Cuando Kazuma Kiryu alcanza el momento de formar su propia familia de yakuzas, su mejor amigo mata a su propio jefe, él mismo decide asumir la culpa por el crimen y acaba sin honor y en la cárcel durante diez largos años. A su salida, todo ha cambiado, y alguien ha desfalcado a su clan diez billones de yenes. Mientras los miembros del clan ansían darle caza para hacerle pagar por el crimen que no cometió, Kazuma, que está ahora del lado de la ley, apoyará al detective que le detuvo diez años atrás a investigar qué hilos se están moviendo en el mundo del crimen organizado. A partir de este momento, se desarrollará toda una apasionante e intrincada historia que servirá de hilo conductor para
Yakuza, el nuevo juego de acción de Sega para PlayStation 2.

El escenario de la acción será la ciudad, un entorno amplio y sólido, por el que podemos desplazarnos con amplia libertad interactuando con una gran cantidad de personajes secundarios, tiendas y transeúntes.
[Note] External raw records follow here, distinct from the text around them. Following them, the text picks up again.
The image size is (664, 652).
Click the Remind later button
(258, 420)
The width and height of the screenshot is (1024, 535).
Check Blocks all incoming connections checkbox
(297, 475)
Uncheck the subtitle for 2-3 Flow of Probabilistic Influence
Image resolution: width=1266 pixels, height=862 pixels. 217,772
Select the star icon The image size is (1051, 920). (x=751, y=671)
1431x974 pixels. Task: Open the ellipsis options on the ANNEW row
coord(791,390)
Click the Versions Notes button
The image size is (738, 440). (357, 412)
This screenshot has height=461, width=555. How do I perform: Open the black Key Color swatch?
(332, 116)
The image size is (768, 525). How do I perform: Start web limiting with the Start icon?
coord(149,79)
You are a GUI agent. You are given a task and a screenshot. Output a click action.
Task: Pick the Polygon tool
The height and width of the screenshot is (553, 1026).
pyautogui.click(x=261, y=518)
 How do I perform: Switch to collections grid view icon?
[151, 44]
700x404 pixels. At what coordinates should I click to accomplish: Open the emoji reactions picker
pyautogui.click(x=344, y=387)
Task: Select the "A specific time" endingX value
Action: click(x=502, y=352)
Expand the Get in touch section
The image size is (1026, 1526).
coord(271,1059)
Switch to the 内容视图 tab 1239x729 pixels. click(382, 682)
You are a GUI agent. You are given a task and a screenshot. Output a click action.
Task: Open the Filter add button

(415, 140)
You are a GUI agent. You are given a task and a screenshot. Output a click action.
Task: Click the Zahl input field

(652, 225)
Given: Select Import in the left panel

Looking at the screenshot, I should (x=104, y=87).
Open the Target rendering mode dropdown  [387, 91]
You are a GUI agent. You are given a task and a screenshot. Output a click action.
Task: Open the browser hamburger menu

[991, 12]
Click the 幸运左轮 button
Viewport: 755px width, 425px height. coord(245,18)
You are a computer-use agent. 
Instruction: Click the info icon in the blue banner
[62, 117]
De esta manera podemos recuperar energía comiendo en los restaurantes que hay por la ciudad, conseguir información de chivatos, etc. Del mismo modo, las tiendas nos ofrecen un amplio catálogo de objetos de lo más variado, imprescindibles para aumentar nuestras posibilidades de llegar hasta el final del juego, y también espacio para el ocio, con locales eróticos y salones de pachinko.
De esta manera podremos dedicarnos a pasear por la ciudad y buscar la manera de acceder a diferentes aventuras secundarias que añaden más tiempo de juego al conjunto de
Yakuza, y aunque algunas se conectan de un modo u otro, en líneas generales son independientes entre sí y con respecto a la historia principal. Así pues, aunque en esencia estamos ante un juego de "yo contra el barrio", todos estos elementos de "estilo GTA" le añaden una profundidad inusitada a su desarrollo.

Y es que, si bien en espíritu no deja de ser un juego de acción sencillo, con un montón de gente a la que partirle un par de huesos en la tradicional perspectiva en tercera persona. Las oleadas de enemigos que nos asaltan mientras nos movemos por las calles son aleatorias, pero rápidas y ágiles, y gracias al acertado control resultan divertidas, algo que es un alivio pues son realmente muy frecuentes. Hay algunos pequeños problemas ocasionales en el sistema de control, son mínimos dada su acertada respuesta, con puñetazos, patadas, bloqueo y esquivar. El sistema de combos, por su parte, es muy sencillo y se conjuga excelentemente con el inteligente uso de objetos del escenario (en esencia, darle mamporros a alguien), aunque esto es algo que puede tanto gustar como disgustar, en función de si buscamos un sistema de juego más complejo o algo más accesible. Dado el ritmo de la acción, su sencillez nos parece acertada, si bien es cierto que en ocasiones se agradecería tener más posibilidades o, cuando menos, más control sobre ella.